**Set task A**
Using the article on outdated designs, answer each question briefly:
(i) Who devised the QWERTY keyboard, and in what decade?
(ii) Whose white papers was Hadoop based on?
(iii) How much RAM would a server have had by 2013?
**Set task B**
The article on outdated designs says that "other facts on the ground changed" between Hadoop's design and its real-world deployment. List each of those changes as the article gives them.
**Set task C**
Summarize the article on outdated designs in two sentences.

**Passage given**
The World Has Changed Why Havent Database Designs? – The Next Platform

It seems like a question a child would ask: Why are things the way they are?

It is tempting to answer, because thats the way things have always been. But that would be a mistake. Every tool, system, and practice we encounter was designed at some point in time. They were made in particular ways for particular reasons. And those designs often persist like relics long after the rationale behind them has disappeared. They live on sometimes for better, sometimes for worse.

A famous example is the QWERTY keyboard, devised by inventor Christopher Latham Sholes in the 1870s. According to the common account, Lathams intent with the QWERTY layout was not to make typists faster but to slow them down, as the levers in early typewriters were prone to jam. In a way it was an optimization. A slower typist who never jammed would produce more than a faster one who did.

New generations of typewriters soon eliminated the jamming that plagued earlier models. But the old QWERTY layout remained dominant over the years despite the efforts of countless would-be reformers.

Its a classic example of a network effect at work. Once sufficient numbers of people adopted QWERTY, their habits reenforced themselves. Typists expected QWERTY, and manufacturers made more QWERTY keyboards to fulfill the demand. The more QWERTY keyboards manufacturers created, the more people learned to type on a QWERTY keyboard and the stronger the network effect became.

Psychology also played a role. Were primed to like familiar things. Sayings like better the devil you know and If it aint broke, dont fix it, reflect a principle called the Mere Exposure effect, which states that we tend to gravitate to things weve experienced before simply because weve experienced them. Researchers have found this principle extends to all aspects of life: the shapes we find attractive, the speech we find pleasant, the geography we find comfortable. The keyboard we like to type on.

To that list I would add the software designs we use to build applications. Software is flexible. It ought to evolve with the times. But it doesnt always. We are still designing infrastructure for the hardware that existed decades ago, and in some places the strain is starting to show.

Hadoop offers a good example of how this process plays out. Hadoop, you may recall, is an open-source framework for distributed computing based on white papers published by Google in the early 2000s. At the time, RAM was relatively expensive, magnetic disks were the main storage medium, network bandwidthwas limited, files and datasets were large and it was more efficient to bring compute to the data than the other way around. On top of that, Hadoop expected servers to live in a certain place in a particular rack or data center.

A key innovation of Hadoop was the use of commodity hardware rather than specialized, enterprise-grade servers. That remains the rule today. But between the time Hadoop was designed and the time it was deployed in real-world applications, other facts on the ground changed. Spinning disks gave way to SSD flash memory. The price of RAM decreased and RAM capacity increased exponentially. Dedicated servers were replaced with virtualized instances. Network throughput expanded. Software began moving to the cloud.

To give some idea of the pace of change, in 2003 a typical server would have boasted 2 GB of RAM and a 50 GB hard drive operating at 100 MB/sec, and the network connection could transfer 1Gb/sec. By 2013, when Hadoop came to market, the server would have 32 GB RAM, a 2 TB hard drive transferring data at 150 MB/sec, and a network that could move 10 Gb/sec.

**Recorded data**
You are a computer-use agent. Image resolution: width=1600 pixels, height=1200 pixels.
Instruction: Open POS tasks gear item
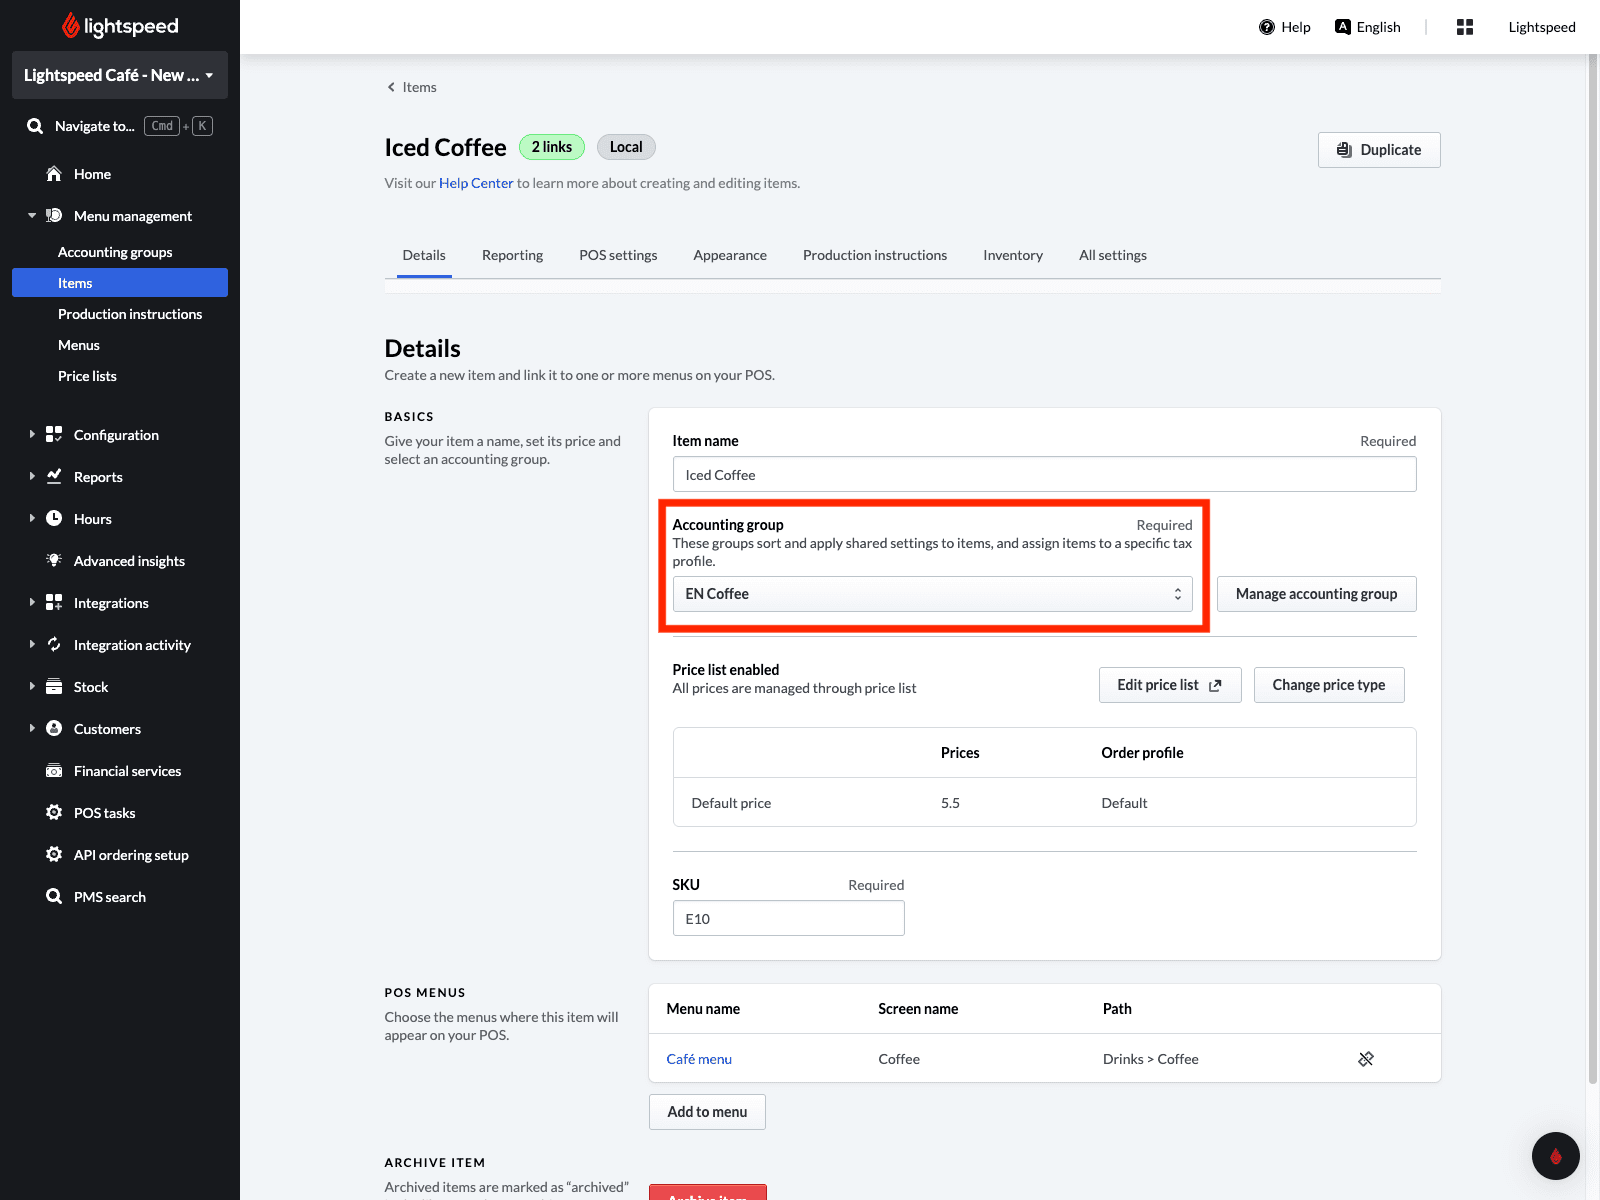[x=104, y=813]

**Written answer A**
(i) Christopher Latham Sholes, in the 1870s.
(ii) White papers published by Google in the early 2000s.
(iii) 32 GB.

**Written answer B**
- Spinning disks gave way to SSD flash memory.
- The price of RAM decreased and RAM capacity increased exponentially.
- Dedicated servers were replaced with virtualized instances.
- Network throughput expanded.
- Software began moving to the cloud.

**Written answer C**
Designs such as the QWERTY keyboard often persist long after the reasons behind them have disappeared, sustained by network effects and our preference for familiar things. Software is no exception: Hadoop was designed around the hardware of the early 2000s, but by the time it was deployed, storage, memory, servers, and networks had changed significantly.